_Page extract_:
____

DataKit Pipeline Offload¶

Version-1.9.2 · Experimental

The Pipeline Offload feature of DataKit can be used to reduce high data latency and high HOST load caused by data processing.

Configuration Method¶

It needs to be enabled in the main configuration file datakit.conf. See the configuration below. The currently supported target receiver options are datakit-http and ploffload, and multiple DataKit addresses can be configured to achieve load balancing.

Note:

Currently, it only supports offloading LOG category data processing tasks;
The current DataKit address cannot be entered in the addresses configuration item, otherwise a loop will form, causing the data to stay within the current DataKit;
Ensure that the DataWay configuration of the target DataKit is consistent with the current DataKit, otherwise the receiving party will send data to its DataWay address;
If the receiver is set to ploffload, the ploffload collector must be enabled on the receiving end's DataKit.

Please check if the target network address is accessible from this machine. If the target listens on a loopback address, it will not be accessible.

Reference configuration:

[pipeline]

  # Offload data processing tasks to post-level data processors.
  [pipeline.offload]
    receiver = "datakit-http"
    addresses = [
      # "http://<ip>:<port>"
    ]

If the receiving end DataKit has the ploffload collector enabled, it can be configured as follows:

[pipeline]

  # Offload data processing tasks to post-level data processors.
  [pipeline.offload]
    receiver = "ploffload"
    addresses = [
      # "http://<ip>:<port>"
    ]

Working Principle¶

After DataKit locates the Pipeline data processing script, it determines whether it is a remote script from TrueWatch. If so, the data will be forwarded to the post-level data processor (such as DataKit) for processing. The load balancing method is round-robin.

Deploy Post-Level Data Processor¶

There are several ways to deploy the data processor (DataKit) used for receiving computational tasks:

Host Deployment

Currently, there is no support for a DataKit specifically dedicated to data processing. For host deployment of DataKit, refer to the documentation.

Container Deployment

Environment variables ENV_DATAWAY and ENV_HTTP_LISTEN need to be set. The DataWay address should match the one configured in the DataKit with the Pipeline Offload function enabled. It is recommended to map the port listened by the DataKit running inside the container to the host machine.

Reference command:

docker run --ulimit nofile=64000:64000 \
  -e ENV_DATAWAY="https://openway.truewatch.com?token=<tkn_>" \
  -e ENV_HTTP_LISTEN="0.0.0.0:9529" \
  -p 9590:9529 \
  -d pubrepo.truewatch.com/datakit/datakit:<version>

____

_Provided data_:
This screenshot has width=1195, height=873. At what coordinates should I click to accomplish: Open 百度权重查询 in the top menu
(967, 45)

____

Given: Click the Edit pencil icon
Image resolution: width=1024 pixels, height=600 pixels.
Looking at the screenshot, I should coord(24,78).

____

_Given instruction_:
Answer these questions about the Pipeline Offload page:
(a) Which category of data processing tasks can currently be offloaded?
(b) What load balancing method is used when data is forwarded?
(c) Which two environment variables must be set for container deployment?

_Response below_:
(a) LOG
(b) Round-robin
(c) ENV_DATAWAY and ENV_HTTP_LISTEN